Requirement: Pick out each line of the items below that contains the word "height" and copy those lines in full.

(Items listed in a dataset)
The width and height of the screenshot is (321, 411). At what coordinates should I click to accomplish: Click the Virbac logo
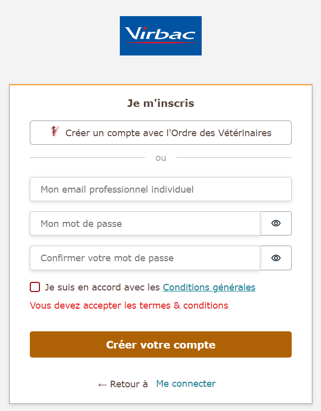[x=160, y=35]
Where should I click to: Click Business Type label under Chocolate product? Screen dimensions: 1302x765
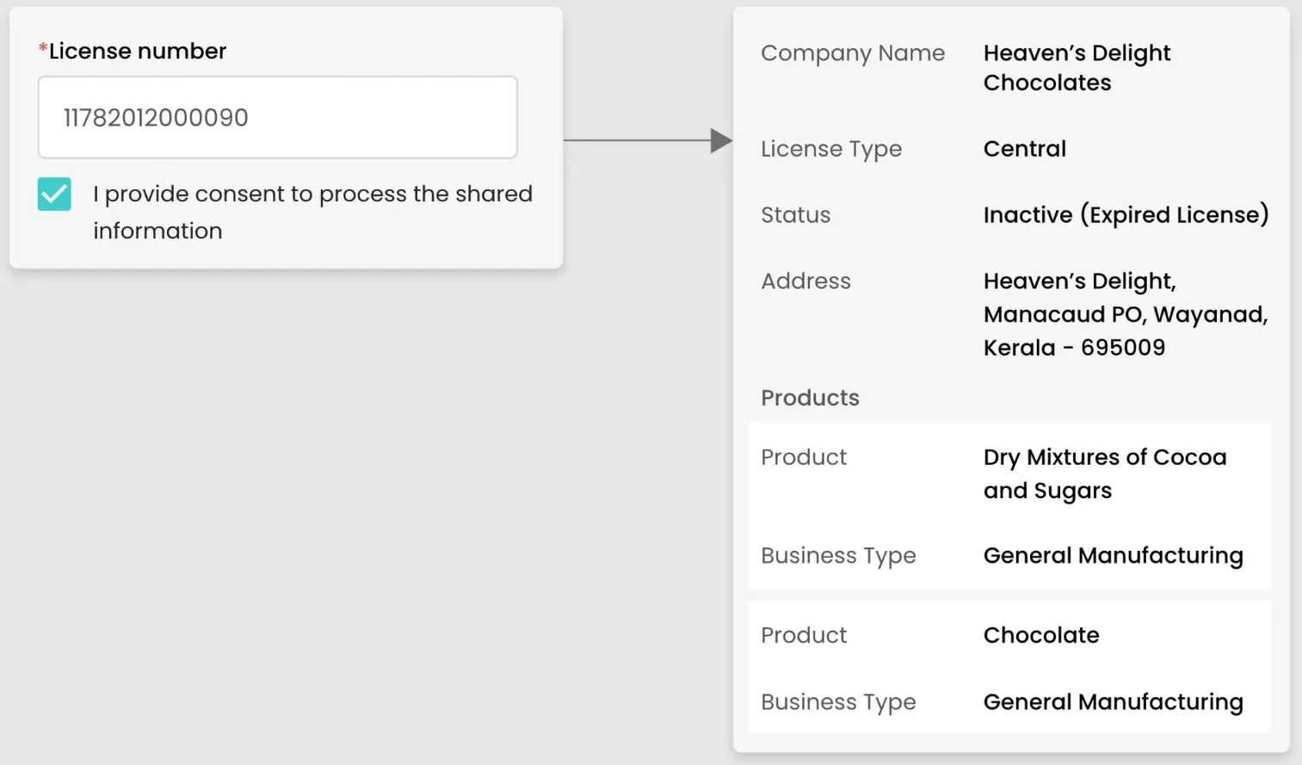[x=838, y=702]
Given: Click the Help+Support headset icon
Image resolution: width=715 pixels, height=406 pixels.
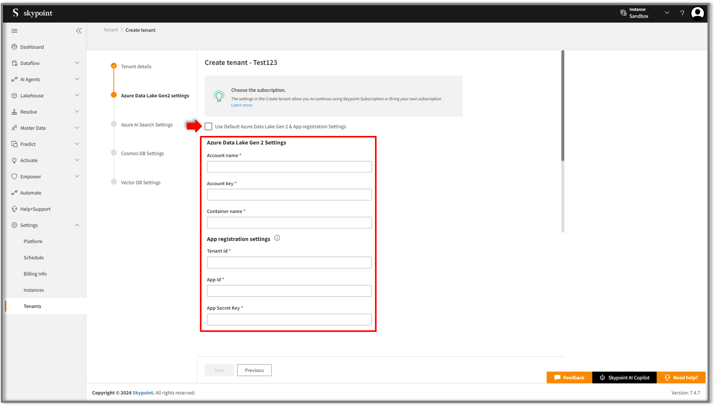Looking at the screenshot, I should (15, 209).
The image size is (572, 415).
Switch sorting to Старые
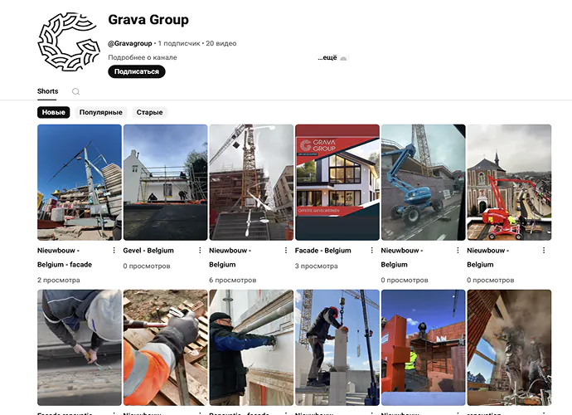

Completed exercise:
The width and height of the screenshot is (321, 411). At what coordinates should I click to accomplish: Click the Virbac logo
Image resolution: width=715 pixels, height=406 pixels.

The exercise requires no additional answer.